具体的には、整数演算に正確なTFHEというFHE方式を、FHE対応の仮想実行環境(fhEVM)上で使います。PRSの計算は遺伝子の用量ベクトルとGWAS(ゲノムワイド関連解析)の重みベクトルの内積です。TFHEは符号付き小数を扱えないため、著者らは符号付きのGWAS重みを符号なし64ビット整数に変換する「三段階の固定小数点量子化」手法を作りました。検証用フィクスチャーでは機械イプシロン級の再構成精度(相関 r>0.999、平均二乗誤差 MSE<2.3×10^−6)を達成しています。
システムは四つのスマートコントラクトに分かれます。データ登録(患者データの所在とアクセス管理)、モデル公開(GWAS重みの格納と公開/非公開制御)、計算エンジン(暗号化された内積計算の実行)、出力オラクル(結果の公開とプライバシー保護)です。ブロックチェーン上には暗号文そのものは置かれず、32バイトのハンドルだけが記録されます。オフチェーンのfhEVMコプロセッサが実際の暗号文を管理します。公開モデルでは重みを平文整数で置けるため、暗号文×平文の掛け算は暗号文同士より約60%安価になると報告しています。
なぜ重要かというと、この設計は患者のゲノム(個人を特定し得る情報)と研究者のモデル重みの両方を保護しつつ、計算を証明可能で監査できる形にします。さらに出力は「暗号化されたノイジースコアのハンドル」と「公開で復号可能な三段階カテゴリ」を同時に出す仕組みを持ち、スコアを直接漏らさないようにしています。加えて、モデルごと・ウォレットごと・サンプルごとのレート制限を組み合わせることで、モデル重みの抽出(プロービング)を高コストにする対策も導入されています。プロトタイプ評価では100〜5,000個の変異点(SNP)でのオンチェーンFHE計算を試し、ガス(手数料)消費は線形に増えること、ストリーミング実行で模擬測定のガスが37%減ったことなどを報告しています。

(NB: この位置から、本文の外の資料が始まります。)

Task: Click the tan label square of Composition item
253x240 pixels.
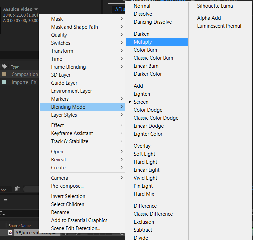Action: tap(4, 74)
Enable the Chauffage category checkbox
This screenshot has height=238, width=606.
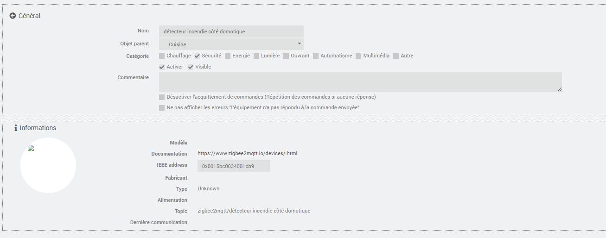coord(162,56)
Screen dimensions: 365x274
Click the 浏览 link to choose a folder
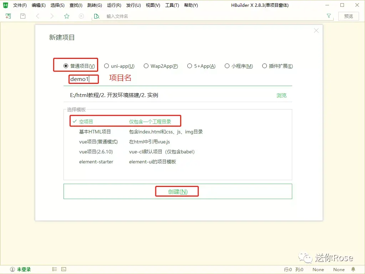point(281,95)
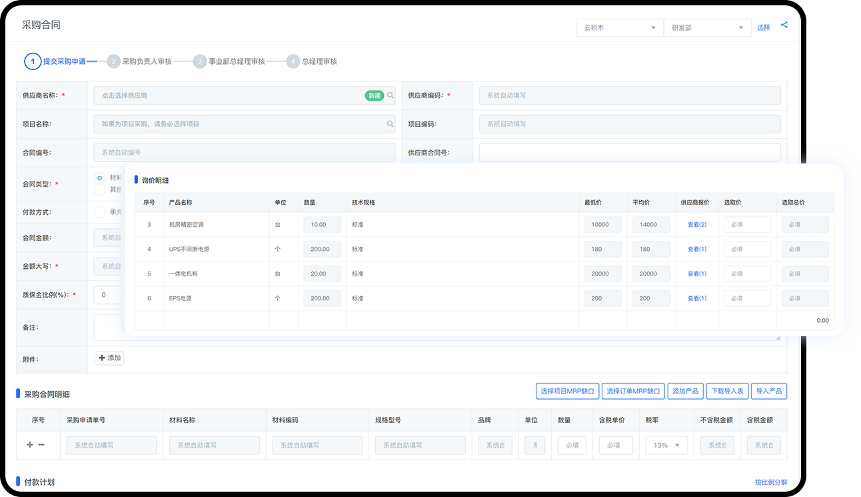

重要な注意点もあります。今回の成果はプロトタイプと実験評価に基づくもので、測定したガス削減や可用性は使用するブロックチェーンやfhEVMコプロセッサの実装次第で変わります。fhEVMのトランザクション当たりの同時FHE演算予算(プロトタイプでは60–74回と測定)は制約となり、大規模なSNP数ではチャンク分割が必要です。TFHEを使うために重みの量子化が必須であり、今回の報告は最大5,000SNPでの実証が中心です。つまり、数万〜百万規模のゲノム全体スコアをそのままオンチェーンで実行するには、さらなる検証と最適化が必要です。